Frisby España arranca el lunes 17 de agosto su actividad comercial en Madrid mediante un acuerdo de ámbito nacional con Uber Eats, de acuerdo con un comunicado de prensa de la franquicia de comida rápida. La compañía aprovecha el estreno para anunciar la entrada de nuevos socios en su capital y la concesión de sus dos primeras franquicias, dos movimientos que aceleran su plan de expansión por España.
La marca llega respaldada por un fallo favorable de la Oficina Española de Patentes y Marcas, que en abril declaró la caducidad de tres registros que la empresa colombiana Frisby S.A. BIC mantenía sobre las denominaciones «Frisby» y «Frisby Pollo Frito» en España. Con esa vía despejada, Frisby España enciende sus primeras freidoras en la capital bajo un modelo de cocina de producción sin sala abierta al público, pensado para el reparto a domicilio. La propia marca ya adelanta en su web una segunda apertura en Barcelona el 1 de septiembre, antes de encadenar Valencia, Sevilla, Zaragoza, Bilbao y otras ocho ciudades.
Amplía la información
Un primer restaurante que nace ya conectado a Uber Eats
El punto de partida en Madrid no pasa por un local con sala abierta al público. Frisby España ha optado por un modelo de cocina de reparto conectado desde el primer día a Uber Eats, mediante un acuerdo de ámbito nacional que permite a la marca llegar a sus clientes sin necesitar todavía una red física amplia.

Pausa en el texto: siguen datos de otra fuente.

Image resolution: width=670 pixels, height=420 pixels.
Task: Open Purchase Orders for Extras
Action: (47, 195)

Nuevos socios y dos franquicias concedidas antes del estreno
Antes incluso de abrir su primera cocina, Frisby España ha reforzado su estructura. La compañía confirma la entrada de nuevos socios en su capital social, una operación que da músculo financiero al proyecto en plena fase de arranque. En paralelo, ha concedido ya sus dos primeras franquicias, un hito que sitúa a la marca en modo expansión antes incluso de haber servido su primer pedido en España.

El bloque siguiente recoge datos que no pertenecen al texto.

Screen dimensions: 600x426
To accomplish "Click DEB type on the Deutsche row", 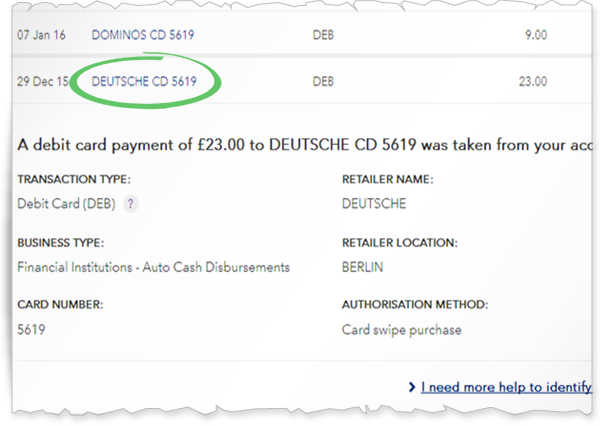I will tap(323, 81).
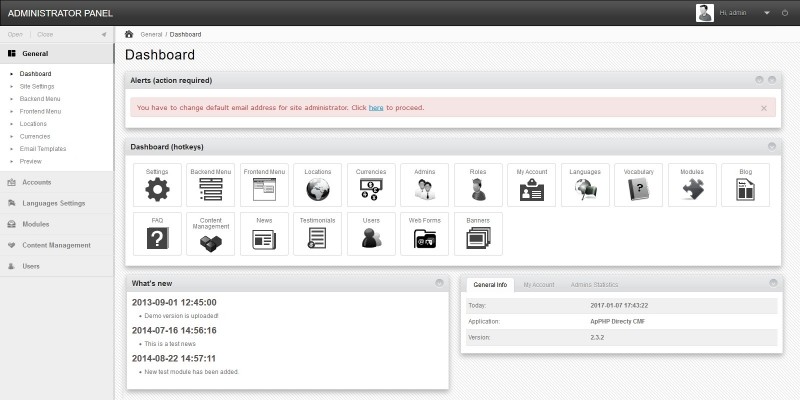The width and height of the screenshot is (800, 400).
Task: Click the Banners hotkey icon
Action: coord(478,237)
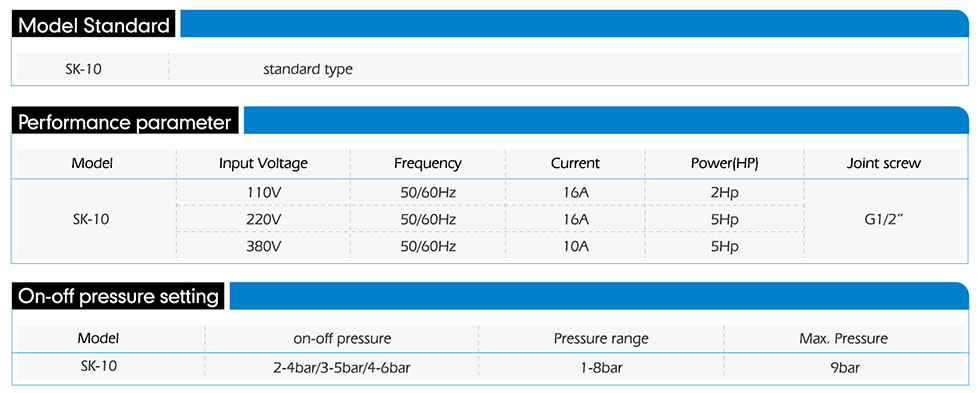
Task: Click the Pressure range column header
Action: [x=601, y=339]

El calendario es ajustado. La compañía prevé abrir otros tres puntos de venta antes de que acabe el año, uno de ellos con local físico abierto al público, además del desembarco en Barcelona programado para septiembre.

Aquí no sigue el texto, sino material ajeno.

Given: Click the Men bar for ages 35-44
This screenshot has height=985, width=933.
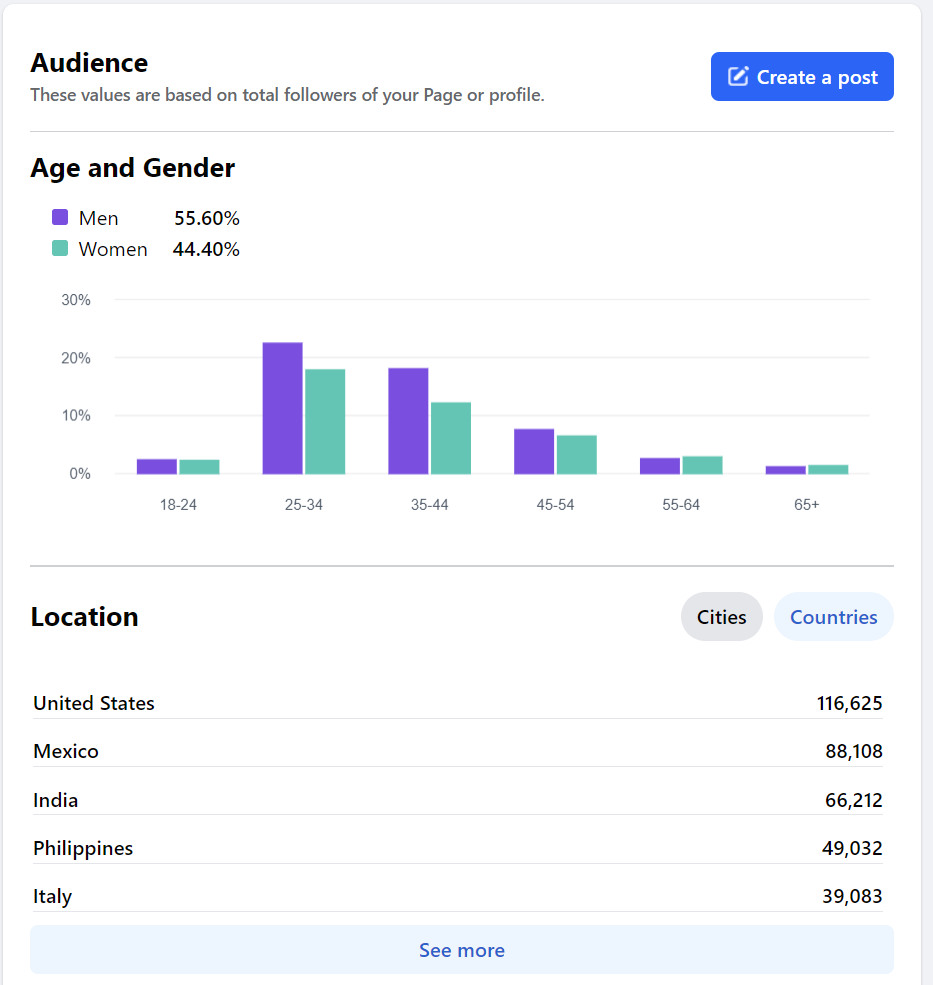Looking at the screenshot, I should (x=408, y=421).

Cuánto cuesta abrir una Frisby: 50.000 euros de canon de entrada
El modelo económico que Frisby ofrece a sus candidatos ya está publicado en su web corporativa. La franquicia exige un canon de entrada de 50.000 euros, unos royalties anuales del 5 % sobre la facturación y una aportación del 2 % a un fondo de marketing nacional. La marca pide además un mínimo de 90.000 euros de fondos propios, completando el resto del proyecto con financiación bancaria.
Frisby proyecta una facturación anual de entre 800.000 euros y 1,2 millones de euros para una cocina de reparto situada en una zona urbana densa sin ser céntrica, del tipo Leganés, Getafe o L’Hospitalet. La marca ofrece también la fórmula de máster franquicia para quien quiera desarrollar un territorio completo en Europa, con condiciones negociadas caso por caso.
Los frentes judiciales que siguen abiertos
El desembarco no cierra el litigio con la empresa colombiana. Frisby España mantiene procedimientos judiciales activos por daños y perjuicios frente a Frisby S.A. BIC, con resoluciones que la compañía espera para el próximo otoño. La marca insiste en que se trata de un proyecto independiente, sin vínculo societario ni contractual con enseñas homónimas de otros países.
Con Madrid en marcha y Barcelona ya en el calendario, el verdadero examen de Frisby España llegará cuando las dos franquicias recién concedidas abran sus puertas y confirmen si el modelo de cocina de reparto aguanta el ritmo de expansión prometido.